Source: Ministry of Finance, Straits Times, 18 February 2025 

Why it matters: If you’re in your 50s or 60s, these changes mean a larger CPF nest egg and potentially better payouts in retirement. 

Another key CPF change is that from the start of 2025, the Special Account (SA) will be closed for those aged 55 and above. This means that any remaining SA savings will be transferred to the RA. Here is a comprehensive guide of the potential impact and how to optimise your CPF funds for retirement. 

4. Upskilling and Career Support for Professionals 

Building upon the foundations laid in Budget 2024, Budget 2025 introduces several key enhancements to workforce development programs. A S$300/month training alliance will now be extended to part-time training for Singaporeans aged 40 and above

To encourage employer-led training and job redesign initiatives, New SkillsFuture Workforce Development Grant provides up to 70% funding for job redesign activities and will now function as an online wallet for immediate use. In addition, companies with at least three resident employees will receive a fresh S$10,000 SkillsFuture Enterprise Credit. 

Source: Singapore Budget 2025, Ministry of Finance, 18 February 2025 

Why it matters: With rapid technological advancements, continuous learning and upskilling are more important than ever. To stay ahead, make the most of the SkillsFuture Level-Up Programme.

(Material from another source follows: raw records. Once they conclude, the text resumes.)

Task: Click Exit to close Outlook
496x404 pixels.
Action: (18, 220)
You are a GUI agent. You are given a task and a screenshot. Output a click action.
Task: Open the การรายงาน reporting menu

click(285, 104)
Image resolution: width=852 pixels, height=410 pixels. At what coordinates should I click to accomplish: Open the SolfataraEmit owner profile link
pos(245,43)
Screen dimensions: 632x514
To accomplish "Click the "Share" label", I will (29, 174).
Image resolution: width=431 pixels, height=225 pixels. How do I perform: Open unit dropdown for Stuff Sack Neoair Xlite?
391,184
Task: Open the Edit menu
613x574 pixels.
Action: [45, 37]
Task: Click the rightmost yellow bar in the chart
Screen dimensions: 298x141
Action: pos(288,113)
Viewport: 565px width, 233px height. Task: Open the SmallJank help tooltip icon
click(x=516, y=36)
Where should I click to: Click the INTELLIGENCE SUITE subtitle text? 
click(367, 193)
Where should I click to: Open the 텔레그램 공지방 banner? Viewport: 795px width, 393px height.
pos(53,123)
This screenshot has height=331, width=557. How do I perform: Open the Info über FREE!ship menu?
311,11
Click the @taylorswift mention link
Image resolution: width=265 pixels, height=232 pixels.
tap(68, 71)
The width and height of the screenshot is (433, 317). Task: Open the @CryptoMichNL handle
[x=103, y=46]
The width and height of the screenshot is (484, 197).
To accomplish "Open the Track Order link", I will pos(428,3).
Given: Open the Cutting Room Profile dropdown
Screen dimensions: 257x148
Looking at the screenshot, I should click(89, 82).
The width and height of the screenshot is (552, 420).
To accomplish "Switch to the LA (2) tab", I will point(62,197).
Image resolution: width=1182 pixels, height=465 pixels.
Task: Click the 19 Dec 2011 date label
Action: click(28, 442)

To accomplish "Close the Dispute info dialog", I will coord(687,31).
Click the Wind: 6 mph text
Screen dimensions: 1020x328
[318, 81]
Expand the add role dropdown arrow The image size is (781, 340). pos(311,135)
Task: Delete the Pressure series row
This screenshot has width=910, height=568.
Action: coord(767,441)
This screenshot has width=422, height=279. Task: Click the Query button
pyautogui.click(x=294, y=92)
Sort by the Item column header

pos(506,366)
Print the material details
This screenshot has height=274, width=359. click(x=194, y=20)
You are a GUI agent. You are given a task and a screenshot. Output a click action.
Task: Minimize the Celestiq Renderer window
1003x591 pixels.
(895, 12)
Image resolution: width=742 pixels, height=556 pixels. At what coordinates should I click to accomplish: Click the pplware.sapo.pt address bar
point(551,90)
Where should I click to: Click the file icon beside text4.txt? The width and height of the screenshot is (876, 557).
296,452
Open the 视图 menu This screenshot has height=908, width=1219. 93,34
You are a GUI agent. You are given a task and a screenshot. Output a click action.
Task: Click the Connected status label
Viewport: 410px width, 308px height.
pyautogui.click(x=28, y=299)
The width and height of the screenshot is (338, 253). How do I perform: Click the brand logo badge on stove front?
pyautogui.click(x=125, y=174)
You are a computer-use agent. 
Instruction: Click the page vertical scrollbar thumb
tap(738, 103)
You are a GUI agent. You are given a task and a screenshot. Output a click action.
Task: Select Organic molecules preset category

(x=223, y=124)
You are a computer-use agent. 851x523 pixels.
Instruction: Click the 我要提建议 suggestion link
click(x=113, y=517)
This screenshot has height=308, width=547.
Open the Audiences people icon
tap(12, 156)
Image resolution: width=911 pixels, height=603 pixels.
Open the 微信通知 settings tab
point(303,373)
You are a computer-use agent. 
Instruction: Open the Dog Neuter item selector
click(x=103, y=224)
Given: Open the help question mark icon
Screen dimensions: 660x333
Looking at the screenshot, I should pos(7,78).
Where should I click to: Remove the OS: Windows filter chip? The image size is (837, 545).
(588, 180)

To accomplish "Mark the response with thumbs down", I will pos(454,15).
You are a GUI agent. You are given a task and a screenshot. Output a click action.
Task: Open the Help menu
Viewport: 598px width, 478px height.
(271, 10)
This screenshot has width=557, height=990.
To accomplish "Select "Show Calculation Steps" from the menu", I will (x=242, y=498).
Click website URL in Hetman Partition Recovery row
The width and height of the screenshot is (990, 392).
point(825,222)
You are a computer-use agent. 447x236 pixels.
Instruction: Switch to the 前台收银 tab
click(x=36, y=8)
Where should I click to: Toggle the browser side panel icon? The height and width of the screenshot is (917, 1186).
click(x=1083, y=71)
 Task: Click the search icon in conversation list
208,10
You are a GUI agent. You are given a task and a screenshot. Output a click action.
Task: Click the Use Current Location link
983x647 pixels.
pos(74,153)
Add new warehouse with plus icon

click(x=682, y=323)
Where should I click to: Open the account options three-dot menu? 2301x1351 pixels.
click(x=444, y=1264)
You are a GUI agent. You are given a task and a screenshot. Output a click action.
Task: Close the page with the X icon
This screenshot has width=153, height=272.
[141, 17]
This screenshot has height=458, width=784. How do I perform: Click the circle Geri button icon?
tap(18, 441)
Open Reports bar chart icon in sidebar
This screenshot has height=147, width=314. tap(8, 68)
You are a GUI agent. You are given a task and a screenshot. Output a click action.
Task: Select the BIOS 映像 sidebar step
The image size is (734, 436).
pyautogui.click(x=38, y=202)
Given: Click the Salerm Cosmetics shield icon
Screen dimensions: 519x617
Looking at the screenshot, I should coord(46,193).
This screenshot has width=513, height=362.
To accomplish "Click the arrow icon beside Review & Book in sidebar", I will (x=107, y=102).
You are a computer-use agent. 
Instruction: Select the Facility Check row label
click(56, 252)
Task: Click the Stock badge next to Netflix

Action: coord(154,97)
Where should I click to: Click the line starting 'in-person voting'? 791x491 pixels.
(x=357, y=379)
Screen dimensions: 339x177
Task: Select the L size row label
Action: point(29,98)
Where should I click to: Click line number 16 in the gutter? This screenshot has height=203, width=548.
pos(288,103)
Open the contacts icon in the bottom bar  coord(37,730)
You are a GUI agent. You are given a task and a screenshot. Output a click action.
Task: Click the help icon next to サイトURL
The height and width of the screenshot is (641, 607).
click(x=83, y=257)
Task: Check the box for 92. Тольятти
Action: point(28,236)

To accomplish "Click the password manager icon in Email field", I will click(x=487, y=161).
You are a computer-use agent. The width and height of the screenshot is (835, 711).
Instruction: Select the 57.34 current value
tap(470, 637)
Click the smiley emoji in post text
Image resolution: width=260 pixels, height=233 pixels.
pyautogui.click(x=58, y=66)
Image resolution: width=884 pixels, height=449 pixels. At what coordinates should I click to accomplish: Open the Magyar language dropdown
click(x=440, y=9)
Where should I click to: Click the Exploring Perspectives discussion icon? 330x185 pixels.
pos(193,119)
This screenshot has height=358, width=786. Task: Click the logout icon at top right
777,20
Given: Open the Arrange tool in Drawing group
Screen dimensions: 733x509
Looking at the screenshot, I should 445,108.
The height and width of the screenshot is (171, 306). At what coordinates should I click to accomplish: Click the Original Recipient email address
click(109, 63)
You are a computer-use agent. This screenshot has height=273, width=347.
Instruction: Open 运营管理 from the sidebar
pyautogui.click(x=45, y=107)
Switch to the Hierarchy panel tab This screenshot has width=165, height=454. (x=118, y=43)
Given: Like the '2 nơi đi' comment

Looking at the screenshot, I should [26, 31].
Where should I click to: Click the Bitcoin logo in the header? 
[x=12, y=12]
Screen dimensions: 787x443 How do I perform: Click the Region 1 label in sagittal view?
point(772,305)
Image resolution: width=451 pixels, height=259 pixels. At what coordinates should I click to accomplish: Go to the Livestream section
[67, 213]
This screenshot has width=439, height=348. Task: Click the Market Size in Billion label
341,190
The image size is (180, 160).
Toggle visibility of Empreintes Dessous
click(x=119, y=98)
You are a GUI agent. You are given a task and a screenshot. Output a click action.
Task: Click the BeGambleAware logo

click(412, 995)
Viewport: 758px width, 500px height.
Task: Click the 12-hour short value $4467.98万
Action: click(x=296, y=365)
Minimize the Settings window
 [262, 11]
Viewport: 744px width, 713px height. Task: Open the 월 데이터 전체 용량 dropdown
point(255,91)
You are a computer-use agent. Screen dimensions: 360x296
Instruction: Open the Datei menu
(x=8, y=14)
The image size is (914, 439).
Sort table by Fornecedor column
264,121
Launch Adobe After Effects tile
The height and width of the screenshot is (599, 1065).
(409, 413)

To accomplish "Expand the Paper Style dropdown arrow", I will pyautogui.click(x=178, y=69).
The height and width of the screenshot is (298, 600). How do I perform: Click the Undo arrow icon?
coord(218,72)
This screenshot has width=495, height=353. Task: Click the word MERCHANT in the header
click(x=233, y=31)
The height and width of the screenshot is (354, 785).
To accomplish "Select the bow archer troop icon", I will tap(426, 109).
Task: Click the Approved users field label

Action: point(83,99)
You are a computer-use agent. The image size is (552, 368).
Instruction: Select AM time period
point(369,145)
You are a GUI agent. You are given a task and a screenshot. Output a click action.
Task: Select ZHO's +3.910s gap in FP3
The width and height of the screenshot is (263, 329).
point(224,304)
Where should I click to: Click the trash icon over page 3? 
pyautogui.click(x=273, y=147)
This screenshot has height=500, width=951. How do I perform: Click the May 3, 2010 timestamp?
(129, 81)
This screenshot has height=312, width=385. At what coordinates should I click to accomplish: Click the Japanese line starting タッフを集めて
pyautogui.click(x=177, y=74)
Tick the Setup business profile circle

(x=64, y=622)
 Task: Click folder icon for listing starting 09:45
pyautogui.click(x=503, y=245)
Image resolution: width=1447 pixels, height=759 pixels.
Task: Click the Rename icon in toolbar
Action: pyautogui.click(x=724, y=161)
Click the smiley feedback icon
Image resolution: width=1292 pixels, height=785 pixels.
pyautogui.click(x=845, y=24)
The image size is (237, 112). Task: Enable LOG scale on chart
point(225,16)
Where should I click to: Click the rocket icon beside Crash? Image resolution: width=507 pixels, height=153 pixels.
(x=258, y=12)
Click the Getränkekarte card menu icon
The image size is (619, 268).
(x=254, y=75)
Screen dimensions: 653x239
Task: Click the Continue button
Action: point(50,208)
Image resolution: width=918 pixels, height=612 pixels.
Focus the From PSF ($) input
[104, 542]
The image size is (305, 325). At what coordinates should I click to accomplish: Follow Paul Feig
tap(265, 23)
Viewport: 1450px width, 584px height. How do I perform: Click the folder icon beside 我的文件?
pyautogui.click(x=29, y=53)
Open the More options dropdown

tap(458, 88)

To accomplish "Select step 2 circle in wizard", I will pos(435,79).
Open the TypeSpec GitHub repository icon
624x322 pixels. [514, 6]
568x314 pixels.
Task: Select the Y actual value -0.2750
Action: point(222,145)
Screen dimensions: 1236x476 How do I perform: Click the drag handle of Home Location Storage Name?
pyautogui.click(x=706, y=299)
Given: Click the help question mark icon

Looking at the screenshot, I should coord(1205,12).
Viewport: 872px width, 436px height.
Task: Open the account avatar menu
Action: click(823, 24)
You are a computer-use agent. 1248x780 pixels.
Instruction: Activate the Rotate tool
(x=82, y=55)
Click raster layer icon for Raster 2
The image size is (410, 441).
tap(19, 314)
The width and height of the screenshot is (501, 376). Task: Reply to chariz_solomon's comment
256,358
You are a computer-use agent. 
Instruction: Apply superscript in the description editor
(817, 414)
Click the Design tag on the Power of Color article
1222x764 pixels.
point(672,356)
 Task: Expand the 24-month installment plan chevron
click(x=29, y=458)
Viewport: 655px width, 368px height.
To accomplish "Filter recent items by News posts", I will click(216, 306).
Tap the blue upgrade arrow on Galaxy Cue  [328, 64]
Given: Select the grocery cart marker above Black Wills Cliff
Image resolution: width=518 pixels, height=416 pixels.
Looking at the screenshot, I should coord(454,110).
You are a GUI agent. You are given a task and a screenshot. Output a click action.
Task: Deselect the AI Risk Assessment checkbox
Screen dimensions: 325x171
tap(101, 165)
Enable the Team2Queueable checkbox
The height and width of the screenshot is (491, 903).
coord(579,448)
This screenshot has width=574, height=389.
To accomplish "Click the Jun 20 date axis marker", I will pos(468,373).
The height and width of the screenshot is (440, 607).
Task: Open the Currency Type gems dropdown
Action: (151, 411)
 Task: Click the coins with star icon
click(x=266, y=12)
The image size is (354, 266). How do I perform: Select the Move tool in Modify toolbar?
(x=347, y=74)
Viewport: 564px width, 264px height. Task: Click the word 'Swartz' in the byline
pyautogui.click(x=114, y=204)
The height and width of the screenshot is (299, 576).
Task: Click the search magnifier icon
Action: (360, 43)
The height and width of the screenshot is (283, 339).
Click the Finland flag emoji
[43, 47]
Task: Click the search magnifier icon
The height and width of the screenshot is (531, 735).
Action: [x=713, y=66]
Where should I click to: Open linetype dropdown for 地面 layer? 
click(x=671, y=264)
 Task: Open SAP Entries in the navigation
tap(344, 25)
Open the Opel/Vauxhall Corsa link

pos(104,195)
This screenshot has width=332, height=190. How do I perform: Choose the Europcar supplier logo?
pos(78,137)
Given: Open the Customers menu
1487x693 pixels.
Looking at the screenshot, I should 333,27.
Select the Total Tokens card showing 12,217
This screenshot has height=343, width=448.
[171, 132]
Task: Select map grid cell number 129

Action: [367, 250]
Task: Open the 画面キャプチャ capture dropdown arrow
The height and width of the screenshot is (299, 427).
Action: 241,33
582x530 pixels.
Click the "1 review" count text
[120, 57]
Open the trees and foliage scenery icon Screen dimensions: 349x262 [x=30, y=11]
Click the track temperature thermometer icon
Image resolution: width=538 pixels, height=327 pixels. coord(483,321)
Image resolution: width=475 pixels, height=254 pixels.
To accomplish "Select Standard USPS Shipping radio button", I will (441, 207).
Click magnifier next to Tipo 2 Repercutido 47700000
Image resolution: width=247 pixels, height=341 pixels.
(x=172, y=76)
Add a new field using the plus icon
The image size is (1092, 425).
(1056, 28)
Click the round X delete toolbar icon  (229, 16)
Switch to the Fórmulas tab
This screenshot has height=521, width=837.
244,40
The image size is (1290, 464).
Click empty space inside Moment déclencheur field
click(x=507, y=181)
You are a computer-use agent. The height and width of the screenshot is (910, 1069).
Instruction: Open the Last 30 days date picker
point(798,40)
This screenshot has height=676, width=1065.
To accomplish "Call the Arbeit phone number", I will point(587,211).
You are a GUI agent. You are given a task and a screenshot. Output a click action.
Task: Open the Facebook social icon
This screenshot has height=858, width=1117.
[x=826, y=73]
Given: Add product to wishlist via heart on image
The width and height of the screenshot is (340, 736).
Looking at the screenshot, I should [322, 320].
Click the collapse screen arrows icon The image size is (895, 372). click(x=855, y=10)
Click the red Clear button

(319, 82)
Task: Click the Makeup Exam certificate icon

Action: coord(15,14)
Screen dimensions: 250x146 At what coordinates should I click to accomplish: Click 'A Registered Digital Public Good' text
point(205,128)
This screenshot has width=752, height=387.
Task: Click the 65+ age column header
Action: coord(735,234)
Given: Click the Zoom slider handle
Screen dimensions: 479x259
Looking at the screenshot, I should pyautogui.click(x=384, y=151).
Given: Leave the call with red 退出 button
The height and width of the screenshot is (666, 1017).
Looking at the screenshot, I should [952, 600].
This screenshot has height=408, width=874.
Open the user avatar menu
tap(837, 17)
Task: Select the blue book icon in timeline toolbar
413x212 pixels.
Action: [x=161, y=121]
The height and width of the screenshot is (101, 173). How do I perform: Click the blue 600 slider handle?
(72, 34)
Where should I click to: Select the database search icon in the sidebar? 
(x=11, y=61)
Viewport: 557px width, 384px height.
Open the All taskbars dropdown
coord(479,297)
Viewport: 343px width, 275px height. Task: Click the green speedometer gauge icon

If you’re a mid-career professional aged 40 and above, you can tap into S$4,000 in SkillsFuture Credit to enroll in recognised courses, S$3,000/month training allowance for selected full-time courses and S$300/month training allowance for part-time courses.

Consider upskilling in high-demand fields like technology, healthcare, finance, and advanced manufacturing to future-proof your career. Check with your HR for additional training support and subsidies available through your employer.

5. Boosting the Local Stock Market – What Investors Need to Know

Budget 2025 also unveiled a series of tax incentives aimed at revitalizing activity in Singapore’s local stock market. These measures are designed to attract more companies and fund managers to list on the Singapore Exchange (SGX). Key initiatives include tax incentives for new listings and benefits for fund managers who invest a substantial portion of their portfolios in Singapore-listed equities.

Why it matters: If you invest in Singapore equities, this is positive news. These incentives have the potential to drive market growth and improve liquidity, making the market more attractive—particularly to institutional investors. Singapore REITs (S-REITs), one of the key sectors in SGX, are likely to benefit from these measures. Given their currently attractive valuations, this could further boost investor interest in the sector.